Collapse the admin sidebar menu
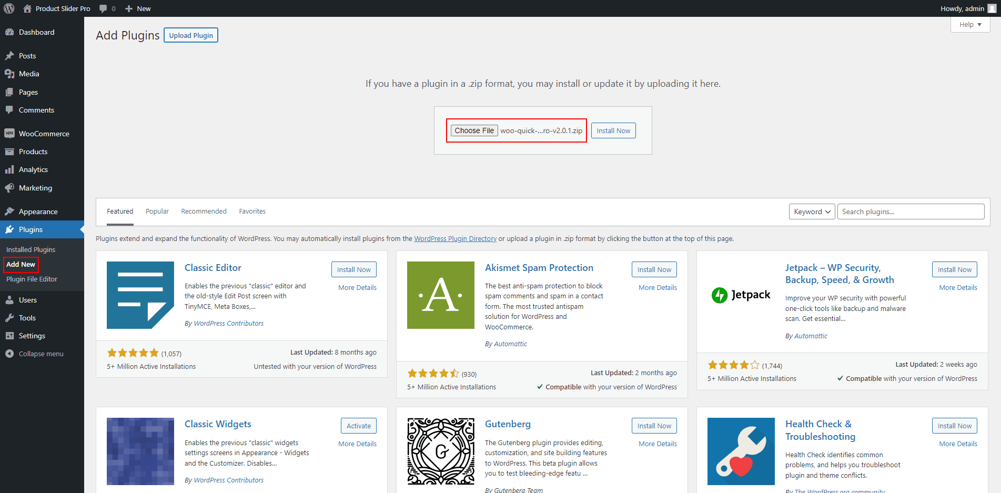This screenshot has height=493, width=1001. click(x=35, y=354)
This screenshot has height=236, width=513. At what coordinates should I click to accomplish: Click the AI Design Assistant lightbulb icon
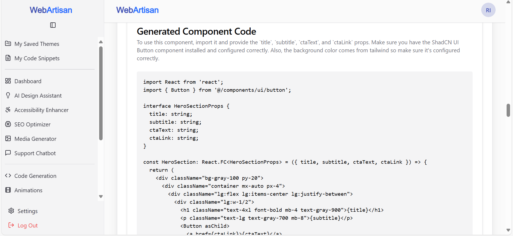8,95
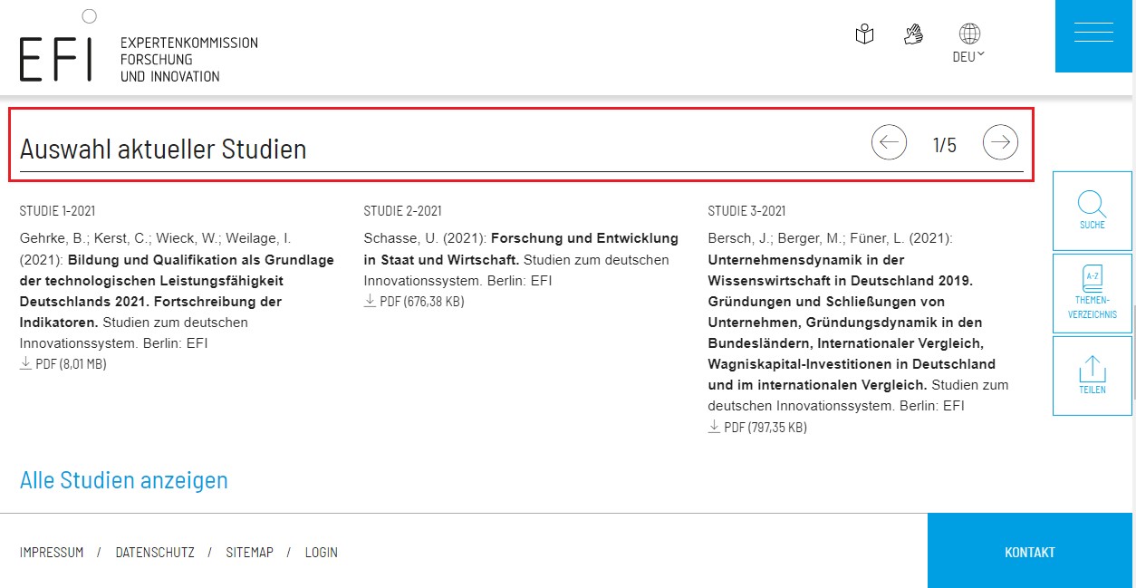Download PDF of Studie 1-2021

63,364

> Work item
Would you transcribe, exactly and only, the lines from the one that contains "This screenshot has height=236, width=513." through the last line of the data above, without any pictures?

> Your solution
This screenshot has height=236, width=513. At what coordinates should I click to accomplish: Click the AI Design Assistant lightbulb icon
8,95
Download PDF of Studie 1-2021

63,364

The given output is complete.